Reproduction is a lottery. From 10-20% of known pregnancies end in miscarriages. However, as this unplanned event often happens before the woman knows she is pregnant, the actual miscarriage rate is higher, maybe significantly. Most occur in the first trimester. Sometimes tragedy strikes later on — by definition, as late as the 20th week.
Miscarriage is natural. Not criminal. Unless you live in West Virginia. There, the Raleigh County prosecuting attorney Tom Truman warned women suffering through the agony and depression of a miscarriage that they should report the matter to the police because:
"The kind of criminal jeopardy you face is going to depend on a lot of factors."
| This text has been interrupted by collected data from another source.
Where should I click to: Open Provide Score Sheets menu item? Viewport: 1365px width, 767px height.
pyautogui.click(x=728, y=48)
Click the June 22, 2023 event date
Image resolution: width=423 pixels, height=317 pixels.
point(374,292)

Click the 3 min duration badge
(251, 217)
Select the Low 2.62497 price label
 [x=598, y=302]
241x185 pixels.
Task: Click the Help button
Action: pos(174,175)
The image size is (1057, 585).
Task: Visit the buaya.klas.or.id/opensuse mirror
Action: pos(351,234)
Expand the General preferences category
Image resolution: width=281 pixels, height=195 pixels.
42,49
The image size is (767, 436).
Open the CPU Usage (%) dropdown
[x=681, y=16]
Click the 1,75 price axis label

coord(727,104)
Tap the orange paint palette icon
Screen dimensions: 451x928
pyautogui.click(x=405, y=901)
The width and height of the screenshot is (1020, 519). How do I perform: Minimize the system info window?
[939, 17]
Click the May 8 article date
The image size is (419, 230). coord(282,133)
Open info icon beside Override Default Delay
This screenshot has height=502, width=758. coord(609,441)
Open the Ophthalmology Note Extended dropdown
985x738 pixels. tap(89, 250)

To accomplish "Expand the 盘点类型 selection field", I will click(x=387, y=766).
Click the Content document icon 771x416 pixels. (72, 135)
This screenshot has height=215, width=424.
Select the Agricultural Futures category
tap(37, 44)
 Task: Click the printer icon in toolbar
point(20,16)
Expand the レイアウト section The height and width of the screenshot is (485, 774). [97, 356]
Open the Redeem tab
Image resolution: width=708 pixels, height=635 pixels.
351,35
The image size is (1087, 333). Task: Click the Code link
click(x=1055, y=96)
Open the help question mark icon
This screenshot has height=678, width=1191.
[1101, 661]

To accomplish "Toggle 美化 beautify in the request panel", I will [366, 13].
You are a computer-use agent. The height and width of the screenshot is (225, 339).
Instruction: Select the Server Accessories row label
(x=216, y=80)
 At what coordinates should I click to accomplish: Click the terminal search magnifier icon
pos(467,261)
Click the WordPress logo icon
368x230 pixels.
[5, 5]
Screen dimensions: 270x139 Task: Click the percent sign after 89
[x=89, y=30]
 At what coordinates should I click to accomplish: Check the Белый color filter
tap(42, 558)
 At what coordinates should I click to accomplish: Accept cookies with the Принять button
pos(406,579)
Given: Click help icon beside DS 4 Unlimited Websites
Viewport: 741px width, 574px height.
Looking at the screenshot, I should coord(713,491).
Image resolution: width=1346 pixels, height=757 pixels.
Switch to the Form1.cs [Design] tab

Truman warmed to his explication. During an interview with WVNS 59 News, he fleshed out his thinking,
"What was your intent? What did you do? How late were you in your pregnancy? Were you trying to hide something, were you just so emotionally distraught you couldn't do anything else?"
He added: "If you were relieved, and you had been telling people, 'I'd rather get ran over by a bus than have this baby,' that may play into law enforcement's thinking, too."
Initially, I thought that Truman was a fascist local official on the side of the pregnancy police. I was wrong. He is instead attempting to do right by women suffering from devastating news. He is trying to minimize the legal jeopardy faced by women living in a real-life Handmaid's Tale.
The Guardian reported it thus:
Truman said he was personally opposed to prosecuting women who miscarry, but other law enforcement officials in West Virginia had said they would be willing to do so under laws that dictate the disposal of human remains. Although West Virginia bans virtually all abortions, its ban – like other abortion bans in the US – does not penalize abortion patients but instead people who provide the procedure.
To protect themselves, Truman suggested that women call law enforcement after they have a miscarriage.
"Call your doctor. Call law enforcement, or 911, and just say, 'I miscarried. I want you to know,'" Truman said.
This is Orwellian. A woman who gets a banned abortion will not face prosecution. But a woman who intended to have the child but lost her fetus naturally risks being hauled into court. No woman should be charged with a crime for making reproductive choices. But holding a woman who didn't choose to end a pregnancy to a higher criminal liability than one who did makes no sense.
Note: I feel apprehensive writing that because, knowing the way the MAGA mind works, their answer would be to increase the criminal penalties for women making a choice. Not lowering them for women who didn't.
The Guardian gave some context:
The wave of state-level abortion bans that followed the 2022 overturning of Roe v Wade sparked fears among women and abortion supporters that people who miscarry could face charges over their handling of fetal remains. As abortions and miscarriages – which are known in medical parlance as "spontaneous abortions" – can look deeply similar to medical professionals, abortion bans can incentivize police to treat pregnancy losses like crime scenes.
And added examples of out-of-control prosecutors.
In 2023, a woman in Ohio was charged with felony abuse of a corpse after she miscarried into a toilet. A grand jury ultimately decided not to indict. Earlier this year, after a Georgia woman suffered a miscarriage and was found bleeding in a parking lot, police charged her with concealing the death of another person and throwing away or abandoning a dead body. Those charges were dropped.
It is not just unfair. It is cruel. We should not be surprised. One of conservatism's defining features is a sociopathic lack of empathy.
Dana Sussman, SVP of the reproductive-rights organization Pregnancy Justice, pointed out the capricious and ignorant reaction to miscarriage in the post-Dobbs era. She said in a statement issued after news of the Georgia case broke.
"There is no one-size-fits-all way to handle fetal remains in these situations – in fact, doctors often tell women to simply miscarry at home.
No one is taught how to handle fetal remains, and police and prosecutors should not be weighing in on how women in this situation respond."
Prosecuting a woman who has had a miscarriage is like charging someone who lost their wallet with theft. However, that comparison does not begin to address the difference in grief. The forced birth zealots aren't Christian — they're monsters.